Material supplied:
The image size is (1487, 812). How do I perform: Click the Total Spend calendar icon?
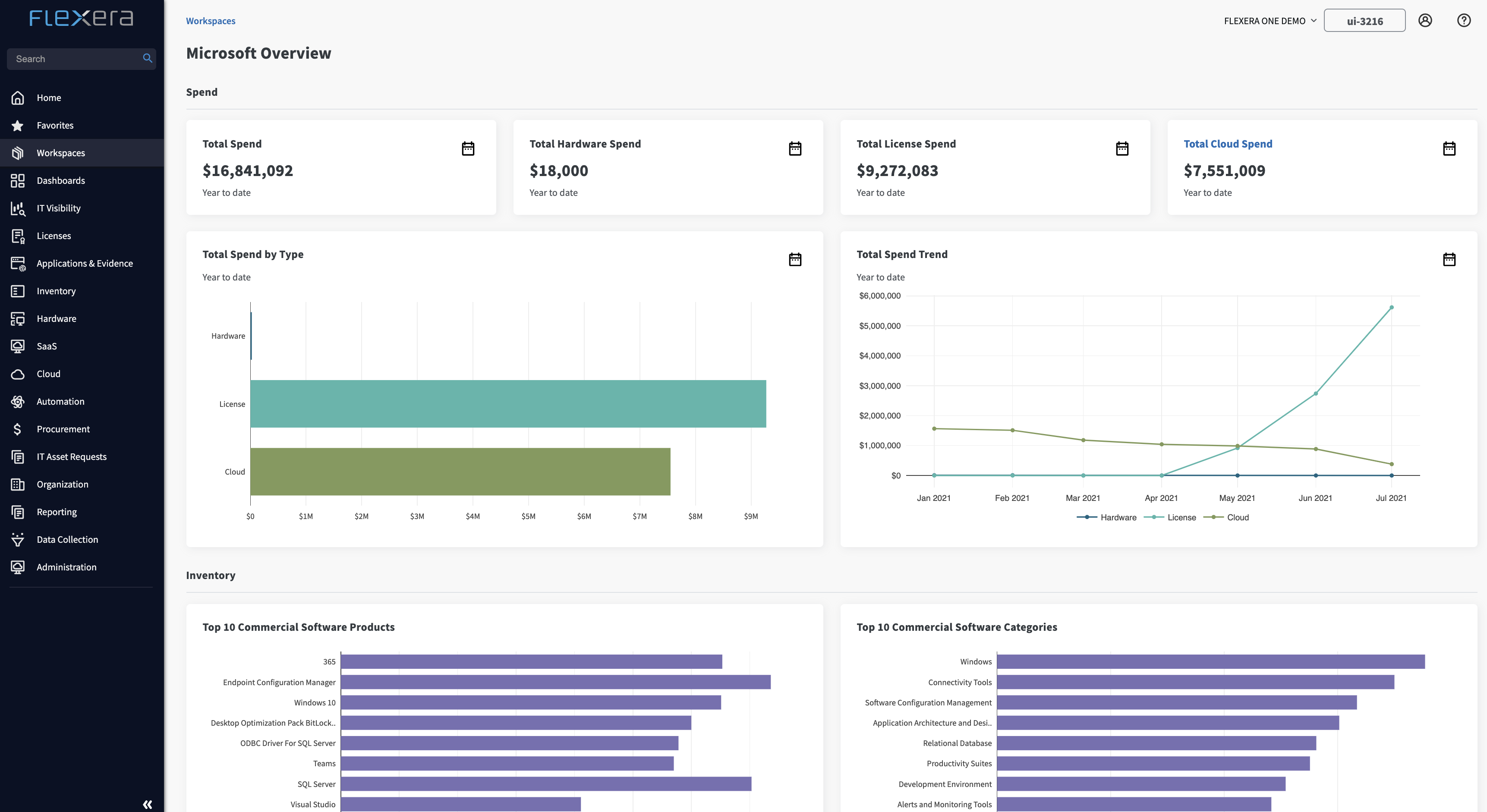[468, 149]
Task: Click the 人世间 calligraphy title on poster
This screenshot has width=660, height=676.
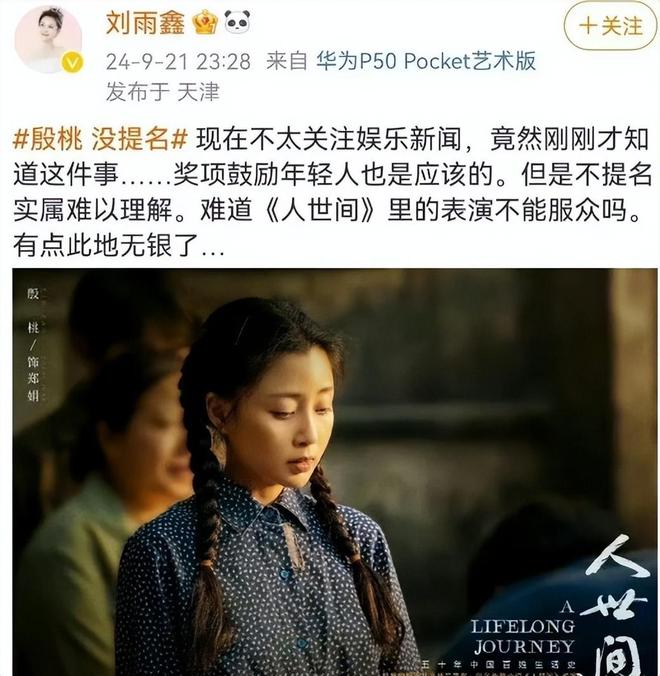Action: pyautogui.click(x=618, y=606)
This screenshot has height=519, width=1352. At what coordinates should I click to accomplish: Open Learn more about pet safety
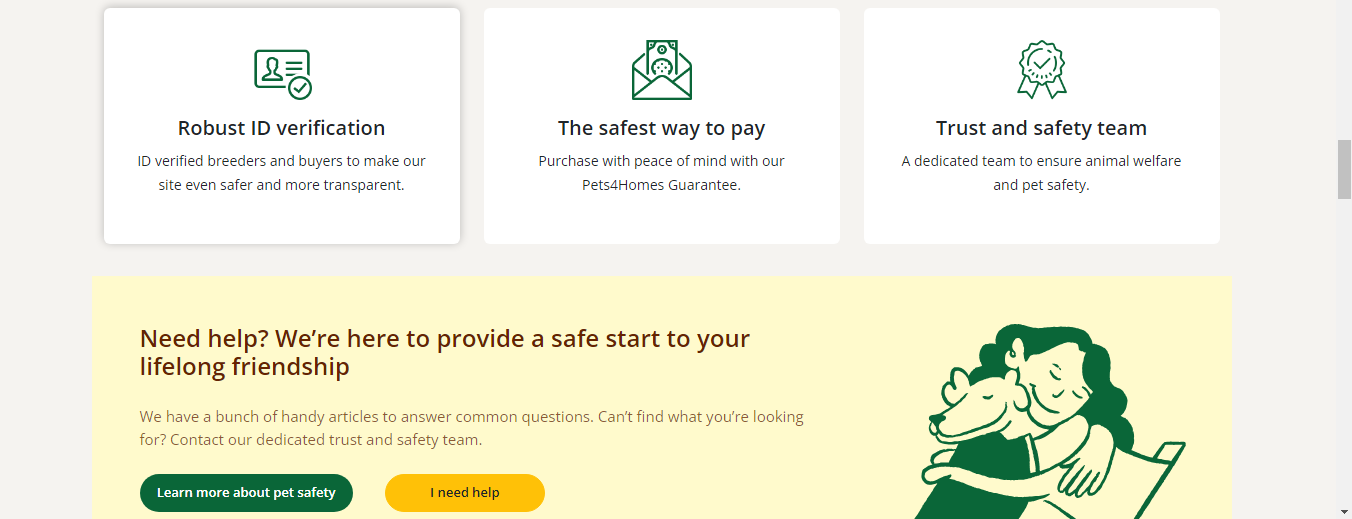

What the task asks:
Word for word and without pictures, restate only the lines running from the one that contains "Task: Click the" through the last line of the listing above.

Worked solution:
Task: Click the 人世间 calligraphy title on poster
This screenshot has width=660, height=676.
Action: pyautogui.click(x=618, y=606)
This screenshot has height=519, width=1352. At what coordinates should I click to accomplish: Open Learn more about pet safety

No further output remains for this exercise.